Frearson notes the circumstances were almost mirrored more than 6 years later during a 2001 Qantas incident in Brisbane, this time without the fatal consequences. In that case, a 737 encountered a microburst at 0729 EST while conducting a go‑around from runway 19 during an intense thunderstorm. 

In the case of the Charlotte crash, Frearson says the string of events stretched all the way back to the TV weather forecast the previous night, through to dispatch, the landing briefing, approach control, the ATIS and more. 

‘There are probably 16 slices of Swiss cheese you can identify,’ he says. ‘But as you get closer and closer, it’s the pilots who hold that very last slice in their hands. 

‘It’s that concept of the last slice – who owns it and how are they prepared for it? 

‘Students of Reason’s Swiss cheese theory will find much to ponder in this accident and pilots need to consider what happens when they are in possession of that last piece of Swiss cheese. 

‘At some point prior to the decision to execute a go-around – it could have been as late as 15 seconds – the USAir pilots had in their hands enough information to avoid the accident.’ 

After conducting an ‘awful lot of flight data analysis’ of go-arounds, Frearson says they were often poorly flown. 

 He believes simulator training is the best way to prepare airline pilots for events such as windshear but it needed to be done well so that it instilled a ‘muscle-memory’ response. 

‘If you do it often enough, it will be done properly but you can’t just say, “Now we’ll do windshear training” and that’s it,’ he says. 

‘The truth is the decision to recognise the need for, call out and execute a properly executed go-around, is the passenger’s best friend, the pilot’s best friend and the best invention in aviation.’


  1. This is a prime example of why Reason’s model is no longer effective in a pro-active flight safety system.
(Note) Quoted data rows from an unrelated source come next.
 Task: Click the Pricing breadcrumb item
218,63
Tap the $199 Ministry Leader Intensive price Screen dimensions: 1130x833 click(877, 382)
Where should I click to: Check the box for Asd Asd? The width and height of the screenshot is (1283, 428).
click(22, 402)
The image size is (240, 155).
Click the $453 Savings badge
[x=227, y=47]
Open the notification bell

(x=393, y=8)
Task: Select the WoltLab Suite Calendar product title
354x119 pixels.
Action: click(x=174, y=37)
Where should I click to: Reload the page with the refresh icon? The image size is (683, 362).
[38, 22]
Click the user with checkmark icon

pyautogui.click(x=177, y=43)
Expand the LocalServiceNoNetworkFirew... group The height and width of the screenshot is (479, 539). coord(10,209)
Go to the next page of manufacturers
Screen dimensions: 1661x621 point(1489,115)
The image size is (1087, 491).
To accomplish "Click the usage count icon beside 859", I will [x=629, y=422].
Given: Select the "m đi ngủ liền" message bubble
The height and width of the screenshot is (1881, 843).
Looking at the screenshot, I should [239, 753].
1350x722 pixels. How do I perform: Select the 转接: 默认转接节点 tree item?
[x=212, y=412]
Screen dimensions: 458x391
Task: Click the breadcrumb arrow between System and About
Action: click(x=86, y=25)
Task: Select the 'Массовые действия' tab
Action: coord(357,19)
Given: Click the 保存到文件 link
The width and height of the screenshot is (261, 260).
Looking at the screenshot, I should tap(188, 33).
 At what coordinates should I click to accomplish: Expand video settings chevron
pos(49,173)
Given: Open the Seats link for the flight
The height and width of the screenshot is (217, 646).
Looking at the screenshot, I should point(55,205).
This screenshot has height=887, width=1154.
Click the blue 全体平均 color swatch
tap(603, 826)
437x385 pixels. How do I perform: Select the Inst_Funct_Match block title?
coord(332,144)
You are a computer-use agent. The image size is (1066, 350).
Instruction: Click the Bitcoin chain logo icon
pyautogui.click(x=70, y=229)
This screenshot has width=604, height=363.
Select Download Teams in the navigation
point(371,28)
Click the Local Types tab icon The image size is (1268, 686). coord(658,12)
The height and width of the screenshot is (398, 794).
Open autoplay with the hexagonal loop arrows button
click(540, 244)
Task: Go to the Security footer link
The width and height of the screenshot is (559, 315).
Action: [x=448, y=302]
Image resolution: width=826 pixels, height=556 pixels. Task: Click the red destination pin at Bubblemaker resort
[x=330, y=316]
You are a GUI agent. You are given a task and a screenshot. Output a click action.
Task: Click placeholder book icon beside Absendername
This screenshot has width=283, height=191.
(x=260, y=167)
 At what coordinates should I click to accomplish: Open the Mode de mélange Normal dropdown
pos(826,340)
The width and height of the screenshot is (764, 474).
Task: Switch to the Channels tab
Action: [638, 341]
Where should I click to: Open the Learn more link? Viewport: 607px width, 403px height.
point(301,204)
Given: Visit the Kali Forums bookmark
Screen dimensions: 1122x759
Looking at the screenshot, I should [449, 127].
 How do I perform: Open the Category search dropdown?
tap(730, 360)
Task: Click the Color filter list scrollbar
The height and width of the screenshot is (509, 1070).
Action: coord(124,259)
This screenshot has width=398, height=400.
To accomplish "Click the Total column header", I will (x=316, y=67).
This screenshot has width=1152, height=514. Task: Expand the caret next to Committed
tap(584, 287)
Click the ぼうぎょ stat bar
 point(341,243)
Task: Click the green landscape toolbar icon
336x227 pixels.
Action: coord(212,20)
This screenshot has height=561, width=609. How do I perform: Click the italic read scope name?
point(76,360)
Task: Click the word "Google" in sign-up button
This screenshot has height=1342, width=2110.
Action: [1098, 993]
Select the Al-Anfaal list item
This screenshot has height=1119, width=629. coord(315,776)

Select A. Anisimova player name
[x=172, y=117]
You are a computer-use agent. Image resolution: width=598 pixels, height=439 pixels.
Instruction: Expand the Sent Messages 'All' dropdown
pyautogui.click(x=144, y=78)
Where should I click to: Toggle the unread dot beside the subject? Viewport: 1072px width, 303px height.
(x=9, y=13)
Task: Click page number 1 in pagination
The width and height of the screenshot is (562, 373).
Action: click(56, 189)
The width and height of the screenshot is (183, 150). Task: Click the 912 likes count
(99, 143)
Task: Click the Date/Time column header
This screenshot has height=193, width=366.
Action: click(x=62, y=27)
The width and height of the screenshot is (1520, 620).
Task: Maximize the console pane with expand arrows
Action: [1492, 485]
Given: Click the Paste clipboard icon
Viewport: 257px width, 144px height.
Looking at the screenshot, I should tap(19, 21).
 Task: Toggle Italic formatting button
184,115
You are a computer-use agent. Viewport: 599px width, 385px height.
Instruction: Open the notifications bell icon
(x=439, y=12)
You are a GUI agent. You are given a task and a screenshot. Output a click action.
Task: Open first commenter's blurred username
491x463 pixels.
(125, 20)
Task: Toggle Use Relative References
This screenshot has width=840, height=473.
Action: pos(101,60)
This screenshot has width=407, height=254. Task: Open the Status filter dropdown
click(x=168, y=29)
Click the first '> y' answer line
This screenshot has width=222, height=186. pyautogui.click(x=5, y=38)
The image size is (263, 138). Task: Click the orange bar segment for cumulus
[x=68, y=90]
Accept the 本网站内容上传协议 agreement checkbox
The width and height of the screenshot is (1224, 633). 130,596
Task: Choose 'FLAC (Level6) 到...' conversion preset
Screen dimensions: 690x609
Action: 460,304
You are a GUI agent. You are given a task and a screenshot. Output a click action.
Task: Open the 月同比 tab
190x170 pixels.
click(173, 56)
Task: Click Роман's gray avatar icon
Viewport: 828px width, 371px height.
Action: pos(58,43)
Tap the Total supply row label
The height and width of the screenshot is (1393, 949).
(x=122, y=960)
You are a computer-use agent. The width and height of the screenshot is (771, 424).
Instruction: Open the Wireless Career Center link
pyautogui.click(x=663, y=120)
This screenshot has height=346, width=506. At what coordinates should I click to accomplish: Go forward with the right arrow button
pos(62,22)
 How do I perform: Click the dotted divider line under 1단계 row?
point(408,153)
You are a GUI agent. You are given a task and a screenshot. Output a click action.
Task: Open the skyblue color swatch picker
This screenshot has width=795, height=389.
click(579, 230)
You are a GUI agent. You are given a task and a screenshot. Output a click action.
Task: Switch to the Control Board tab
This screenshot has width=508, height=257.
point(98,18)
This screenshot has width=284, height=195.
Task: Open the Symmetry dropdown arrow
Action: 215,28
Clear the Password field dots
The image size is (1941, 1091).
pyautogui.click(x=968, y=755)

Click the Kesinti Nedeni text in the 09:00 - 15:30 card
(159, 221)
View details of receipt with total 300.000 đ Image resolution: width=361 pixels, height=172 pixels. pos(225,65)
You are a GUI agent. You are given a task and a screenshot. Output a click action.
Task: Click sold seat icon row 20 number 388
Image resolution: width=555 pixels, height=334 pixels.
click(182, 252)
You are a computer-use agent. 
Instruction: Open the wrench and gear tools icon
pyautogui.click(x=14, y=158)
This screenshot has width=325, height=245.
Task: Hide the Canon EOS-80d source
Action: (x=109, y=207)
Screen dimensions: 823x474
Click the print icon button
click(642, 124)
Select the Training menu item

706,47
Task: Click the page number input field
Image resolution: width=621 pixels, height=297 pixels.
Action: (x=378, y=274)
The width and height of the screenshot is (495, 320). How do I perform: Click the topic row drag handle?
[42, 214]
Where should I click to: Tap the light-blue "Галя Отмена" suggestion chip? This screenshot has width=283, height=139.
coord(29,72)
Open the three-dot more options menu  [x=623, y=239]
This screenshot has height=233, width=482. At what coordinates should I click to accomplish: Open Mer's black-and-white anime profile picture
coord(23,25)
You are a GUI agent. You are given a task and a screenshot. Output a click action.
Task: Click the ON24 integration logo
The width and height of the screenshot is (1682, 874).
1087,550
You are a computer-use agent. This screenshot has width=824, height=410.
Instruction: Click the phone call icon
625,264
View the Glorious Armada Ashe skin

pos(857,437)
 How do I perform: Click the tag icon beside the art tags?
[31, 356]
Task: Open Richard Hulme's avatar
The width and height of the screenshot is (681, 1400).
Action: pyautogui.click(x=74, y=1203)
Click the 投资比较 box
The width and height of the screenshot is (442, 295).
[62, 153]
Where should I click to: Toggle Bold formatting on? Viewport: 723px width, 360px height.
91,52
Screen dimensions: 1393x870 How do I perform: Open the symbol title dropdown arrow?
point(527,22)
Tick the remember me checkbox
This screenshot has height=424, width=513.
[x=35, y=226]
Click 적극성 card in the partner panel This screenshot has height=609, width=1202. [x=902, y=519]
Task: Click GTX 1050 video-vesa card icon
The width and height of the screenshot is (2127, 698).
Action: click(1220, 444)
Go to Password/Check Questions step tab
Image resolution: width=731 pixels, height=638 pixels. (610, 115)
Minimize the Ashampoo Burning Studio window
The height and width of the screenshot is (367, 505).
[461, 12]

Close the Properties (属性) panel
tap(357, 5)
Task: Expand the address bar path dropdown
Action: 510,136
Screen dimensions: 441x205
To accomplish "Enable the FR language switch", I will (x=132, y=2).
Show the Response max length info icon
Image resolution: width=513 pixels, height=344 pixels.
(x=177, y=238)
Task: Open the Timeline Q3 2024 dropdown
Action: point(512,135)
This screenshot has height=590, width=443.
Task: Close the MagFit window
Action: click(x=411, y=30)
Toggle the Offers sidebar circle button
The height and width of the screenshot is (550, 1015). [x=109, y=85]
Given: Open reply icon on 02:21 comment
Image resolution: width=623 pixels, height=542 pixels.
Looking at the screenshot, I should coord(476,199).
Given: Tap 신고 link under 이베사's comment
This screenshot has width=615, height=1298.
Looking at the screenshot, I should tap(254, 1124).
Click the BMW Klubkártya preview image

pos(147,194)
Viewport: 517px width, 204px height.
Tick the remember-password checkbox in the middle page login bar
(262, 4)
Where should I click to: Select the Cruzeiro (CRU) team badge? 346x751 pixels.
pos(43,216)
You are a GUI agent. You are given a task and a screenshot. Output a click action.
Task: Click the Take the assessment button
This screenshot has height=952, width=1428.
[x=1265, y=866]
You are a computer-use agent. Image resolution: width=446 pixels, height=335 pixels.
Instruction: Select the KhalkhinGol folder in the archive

It is too linear and tells us nothing in a complex social-technocal system such as aviation. It only follows a path backwards from the end event, i.e hindsight. We cannot predict the future let alone go into the past and predict another outcome. A more modern and effective method is to be found in resilience engineering. You have an expert in these matters in Australia. Prof Sydney Dekker at Griffith University. I suggest you contact him, get the “new view” on safety and publish something about that. If not, we’ll keep repeating mistakes of the past and not be pro-active. Look closely at the Bow-tie method and you see an expanded swiss cheese model that really doesn’t provide the results we think it provides. It gives us a warm fuzzy feeling and complex with CAA requirements but is of limited practical use.
    Anyway, thanks for posting this as I will use it as an example of why swiss cheese doesn’t work.